If you find yourself lost in your member tree, the "Home Person" link will take you back to familiar territory.

Question: Can I fix a relationship in my Member Tree?

It is possible to have individuals in your member tree that do not have a relationship indicated to the other people in the tree. (For example, this might happen if you move an individual from your list of "People I'm Looking For" into your tree, but don't merge that individual with someone in your tree).

You can add this person into the proper relationship by finding a person in the tree that is a son, daughter, spouse, or parent, then click the link that says "add father" or "add child." Near the top of the "add person" page is a link that says "Or select someone already in your tree". This link will let you select the person in your tree that fits in that relationship.

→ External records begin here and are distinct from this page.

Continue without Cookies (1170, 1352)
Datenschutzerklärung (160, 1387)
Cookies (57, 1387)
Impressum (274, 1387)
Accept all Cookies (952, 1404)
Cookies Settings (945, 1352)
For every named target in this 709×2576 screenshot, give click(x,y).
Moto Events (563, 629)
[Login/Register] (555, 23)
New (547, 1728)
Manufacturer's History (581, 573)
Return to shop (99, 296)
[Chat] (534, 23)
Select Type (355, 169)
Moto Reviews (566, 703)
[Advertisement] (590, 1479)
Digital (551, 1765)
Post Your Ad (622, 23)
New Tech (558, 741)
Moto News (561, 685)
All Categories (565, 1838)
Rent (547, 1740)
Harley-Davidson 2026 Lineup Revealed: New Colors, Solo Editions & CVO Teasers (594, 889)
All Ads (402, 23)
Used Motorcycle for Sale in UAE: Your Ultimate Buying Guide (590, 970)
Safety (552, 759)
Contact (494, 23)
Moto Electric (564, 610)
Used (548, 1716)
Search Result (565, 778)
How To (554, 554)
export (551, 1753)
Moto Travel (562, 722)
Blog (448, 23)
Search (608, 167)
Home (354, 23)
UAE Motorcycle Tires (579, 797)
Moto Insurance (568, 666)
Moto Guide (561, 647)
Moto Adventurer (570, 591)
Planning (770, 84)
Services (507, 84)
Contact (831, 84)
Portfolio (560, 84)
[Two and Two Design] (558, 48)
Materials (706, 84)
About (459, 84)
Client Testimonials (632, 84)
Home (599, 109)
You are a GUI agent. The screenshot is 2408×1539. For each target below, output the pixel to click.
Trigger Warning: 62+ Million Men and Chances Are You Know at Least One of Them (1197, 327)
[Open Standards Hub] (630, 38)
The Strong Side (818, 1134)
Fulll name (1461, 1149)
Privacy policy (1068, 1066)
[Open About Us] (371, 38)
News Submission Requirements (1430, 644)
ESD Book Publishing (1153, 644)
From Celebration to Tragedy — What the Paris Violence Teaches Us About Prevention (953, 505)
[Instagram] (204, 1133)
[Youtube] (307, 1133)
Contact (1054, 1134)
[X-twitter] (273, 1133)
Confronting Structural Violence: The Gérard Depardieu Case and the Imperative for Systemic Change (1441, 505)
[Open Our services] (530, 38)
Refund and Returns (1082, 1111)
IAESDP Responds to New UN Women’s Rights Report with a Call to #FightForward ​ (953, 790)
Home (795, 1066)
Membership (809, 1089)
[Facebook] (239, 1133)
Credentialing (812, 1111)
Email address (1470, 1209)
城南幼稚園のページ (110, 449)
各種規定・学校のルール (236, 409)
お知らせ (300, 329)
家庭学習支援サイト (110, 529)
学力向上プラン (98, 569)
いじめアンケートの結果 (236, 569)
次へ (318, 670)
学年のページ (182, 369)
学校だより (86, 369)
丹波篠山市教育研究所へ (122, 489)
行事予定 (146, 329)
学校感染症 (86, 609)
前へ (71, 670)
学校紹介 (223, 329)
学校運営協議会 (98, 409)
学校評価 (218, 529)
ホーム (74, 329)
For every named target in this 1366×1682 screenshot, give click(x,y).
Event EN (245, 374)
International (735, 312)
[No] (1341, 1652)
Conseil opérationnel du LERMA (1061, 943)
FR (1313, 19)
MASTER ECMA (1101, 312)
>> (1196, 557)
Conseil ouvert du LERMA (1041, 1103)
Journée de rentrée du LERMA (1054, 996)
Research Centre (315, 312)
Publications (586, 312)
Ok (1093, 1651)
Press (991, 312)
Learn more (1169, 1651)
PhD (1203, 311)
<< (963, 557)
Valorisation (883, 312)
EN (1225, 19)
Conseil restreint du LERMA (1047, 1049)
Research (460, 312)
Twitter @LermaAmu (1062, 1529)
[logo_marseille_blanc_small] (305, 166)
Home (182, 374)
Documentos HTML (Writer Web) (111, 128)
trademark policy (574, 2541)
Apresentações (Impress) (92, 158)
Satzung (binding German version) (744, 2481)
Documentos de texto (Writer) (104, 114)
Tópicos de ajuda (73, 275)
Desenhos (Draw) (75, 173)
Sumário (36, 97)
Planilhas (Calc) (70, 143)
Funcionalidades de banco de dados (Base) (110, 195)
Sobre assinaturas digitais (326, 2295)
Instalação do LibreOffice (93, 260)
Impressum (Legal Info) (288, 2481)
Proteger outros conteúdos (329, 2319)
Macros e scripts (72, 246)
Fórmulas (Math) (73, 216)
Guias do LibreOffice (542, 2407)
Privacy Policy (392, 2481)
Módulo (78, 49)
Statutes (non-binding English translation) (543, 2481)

Question: Where is Ancestry World Tree?

All trees submitted to Ancestry World Tree (AWT) are still available in AWT. This is the link to search only AWT trees: http://www.ancestry.com/trees/awt/main.aspx. AWT submissions are also searched as part of the general tree search, but only when searching for "EXACT matches only".

Question: Can I change the Home Person in my Member Tree?

You can change the Home Person in the "manage tree" section for each of your member trees. Go to the "My Trees" section under the My Ancestry tab, and instead of clicking a tree, click the "manage tree" link next to the tree name. This section allows you to select a new Home Person, select private or public status, rename your tree, delete your tree, view the total number of people in the tree, and more.

Question: Can I combine multiple Member Trees?

At this time we do not have a way for you to combine multiple trees into one Member Tree.